Starting with OpenVMS
Alpha Version 7.3–2, different size devices can be used to
form a shadow set. This functionality is called dissimilar device
shadowing (DDS). To use DDS, all systems that have mounted a shadow
set whose members differ in size must be running OpenVMS Integrity
serversVersion 8.2 or later or OpenVMS Alpha Version 7.3–2
Prior to OpenVMS Alpha Version
7.3–2, Volume Shadowing for OpenVMS required that all members
of a shadow set be the same size, that is, that each member have the
exact same number of blocks. The rapid advance of disk technology
has made this requirement impractical. The flexibility of using different
size devices outweighs the space that is unused on the larger device.
Operationally, shadowing dissimilar devices means
that you can add a larger disk device to an existing shadow set.
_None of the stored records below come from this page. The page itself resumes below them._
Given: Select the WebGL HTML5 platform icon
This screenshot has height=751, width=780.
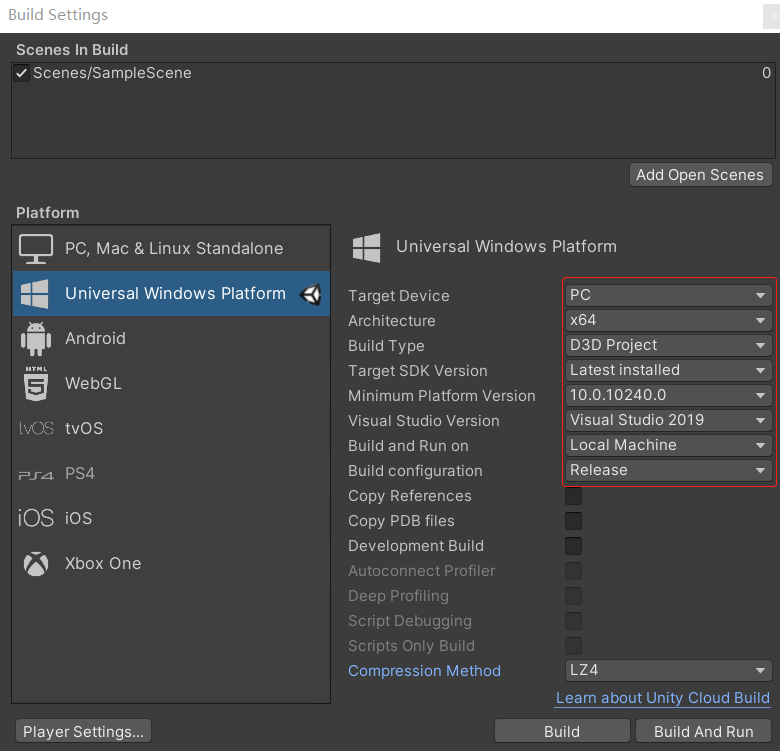Looking at the screenshot, I should tap(36, 384).
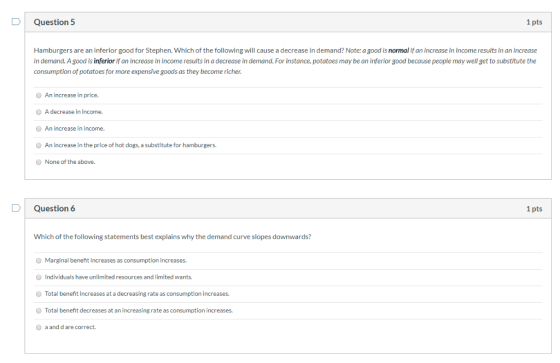Select 'An increase in price' answer
Image resolution: width=560 pixels, height=363 pixels.
[39, 95]
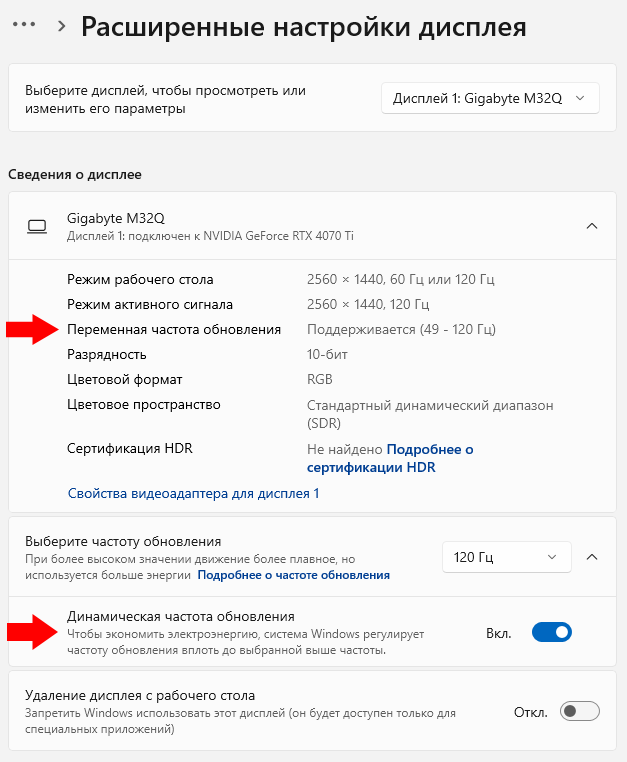Open the 120 Гц refresh rate dropdown
The width and height of the screenshot is (627, 762).
click(x=506, y=557)
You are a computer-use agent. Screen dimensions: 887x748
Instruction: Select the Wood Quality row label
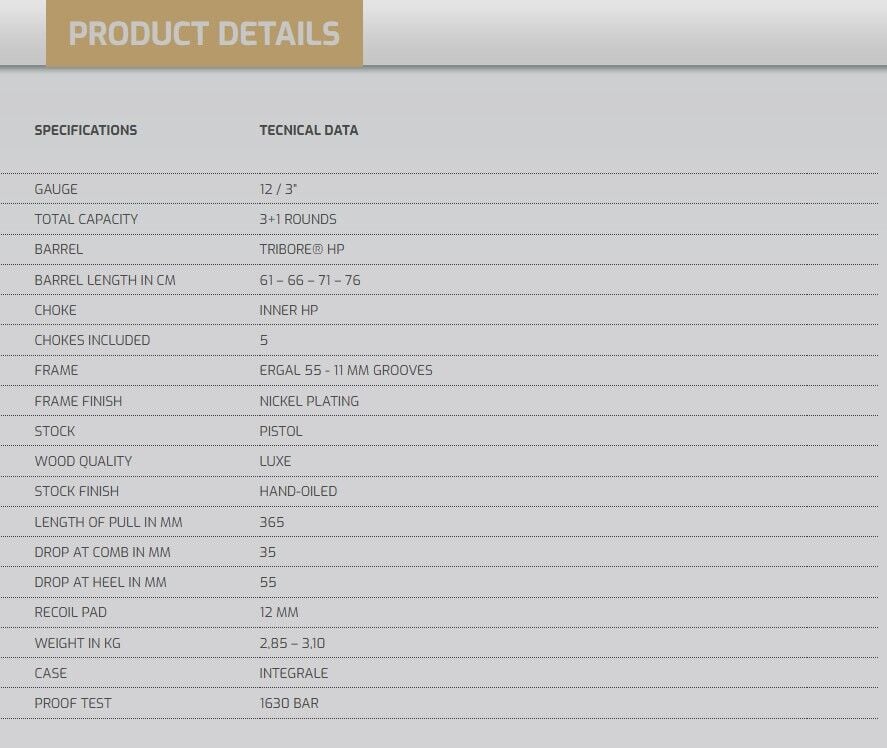[83, 461]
The
shadow set retains the file system size of the original shadow set.
After adding a larger disk, if you remove a smaller disk, the geometry
(cylinders, tracks, and sections) of the shadow set changes to the
smallest remaining disk, but the logical volume size (that is, the
file system size) is not changed.
All members of the shadow
set must have a MAXBLOCK size equal to or greater than the logical
volume size stored in the storage control block SCB$L_VOLSIZE of the
shadow set. All mounted members have this value. When the smaller
volume is no longer needed, or if you have to increase the file system
size of the shadow set, you can use the dynamic volume expansion (DVE)
feature introduced in OpenVMS Alpha Version 7.3–2. Together,
the features of DDS and DVE enable you to continually grow a logical
volume without ever having to take it offline again. For more information
about DVE, see “Dynamic Volume Expansion (Integrity servers and Alpha)”.
|NOTE: In volume expansion, you must disable and re-enable HBMM so
that write bitmaps are recreated that encompasses the new volume size.
Failing to do this might result in longer than expected merge times
as the expansion area is subjected to a complete merge.|
You can determine the block size for each disk
with the SHOW DEVICE /FULL command. The block size is displayed as Total blocksn.